Klimawandel im Westen der USA | Im Westen der USA beobachten Forscher eine verringerte Schneedecke, früher im Jahr auftretende Hochwasser und steigende Frühjahrstemperaturen. Dies geht auf den menschgemachten Klimawandel, nicht natürliche Schwankungen zurück, wie Simulationen zeigen.
Wie stark der Mensch in den regionalen Wasserkreislauf eingreift, belegen Tim Barnett von der Universität von Kalifornien in San Diego und seine Mitarbeiter. Als sie die Geschehnisse der vergangenen fünfzig Jahre mit verschiedenen Klimamodellen und Parametern nachzuzeichnen versuchten, kristallisierte sich die menschgemachte globale Erwärmung klar aus Hauptfaktor heraus [3]. Natürliche Schwankungen reichten bei Weitem nicht aus, um die Beobachtungen zu erklären.

Schon jetzt fällt weniger Schnee, statt dessen mehr Regen, und die Schneebedeckung schmilzt früher – auf Grund steigender Temperaturen. Im Jahr 2040 dürften etliche Gebiete der Sierras und Rocky Mountains zum 1. April schneefrei sein.
"Für jemanden wie mich, der sieben Enkel hat, ist das der blanke Horror"
(Tim Barnett)
Diese zeitliche Verlagerung führt zu stärkeren Überschwemmungen im Frühjahr, gefolgt von größerer Trockenheit in den Frühsommer- und Sommermonaten. "Für jemanden wie mich, der sieben Enkel hat, ist das der blanke Horror", beschreibt Barnett die Aussichten.

Was tun, werden sich Verantwortliche fragen. Wonach sollen sie sich bei der Mittelvergabe richten? Worin investieren? Molly Brown vom Goddard Space Flight Center und Christopher Funk von der Universität von Kalifornien in Santa Barbara heben in einem begleitenden Kommentar auf technologischen Fortschritt ab: verbesserte Bewässerungssysteme, Düngemitteleinsatz, moderne Züchtungen, eventuell auch schlicht Wechsel der Sorten – beispielsweise von Mais zu Sorghum, das trockenheitsresistenter ist [4].

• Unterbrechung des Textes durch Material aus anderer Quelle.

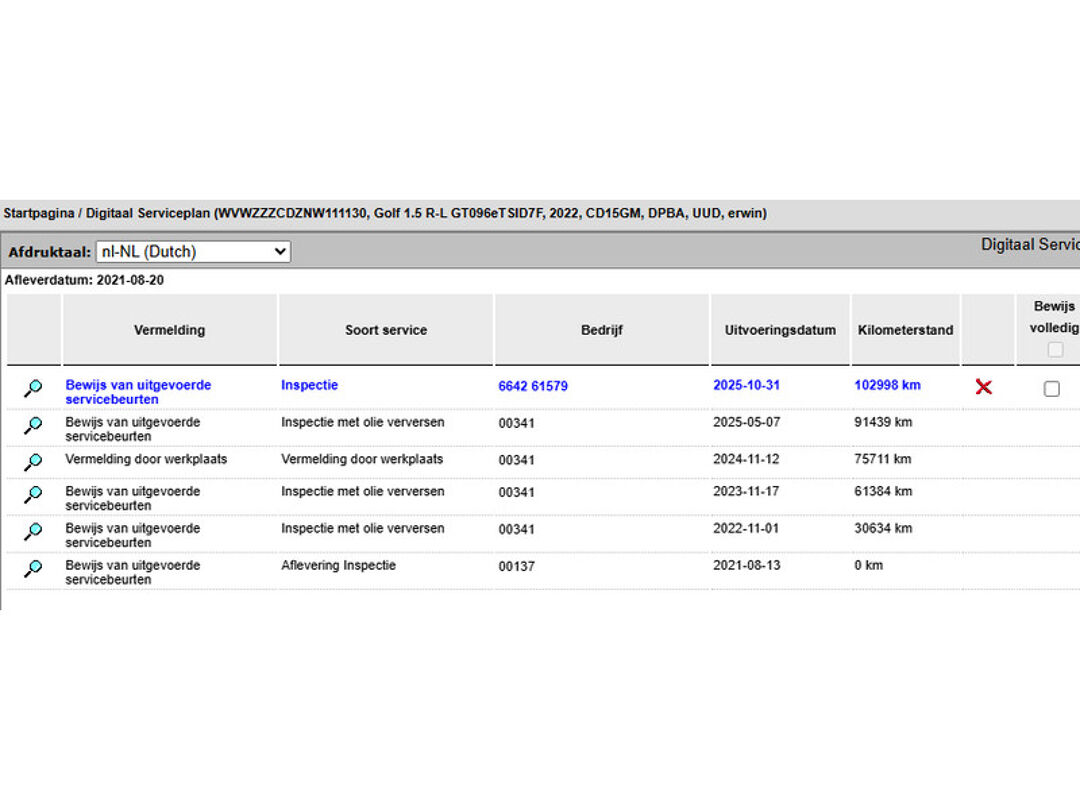The image size is (1080, 810).
Task: Click the Soort service column header
Action: point(386,330)
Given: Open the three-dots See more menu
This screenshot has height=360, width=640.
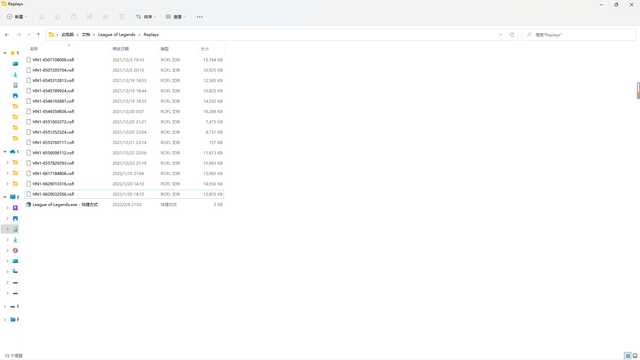Looking at the screenshot, I should [x=200, y=17].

Für Bauern in den Industrieländern mag das ein gangbarer Weg sein. Für die Millionen Kleinbauern aber, die bei mageren Ernten nicht nur mit weniger eigenen Vorräten, sondern auch Einkommenseinbußen rechnen müssen, weil ihnen für den Verkauf auf dem lokalen Markt nichts mehr übrig bleibt, ist das wohl mehr als zweifelhaft. Für sie ist die Zukunft nicht nur unsicher – sie wird noch lebensbedrohlicher, als die Gegenwart schon ist.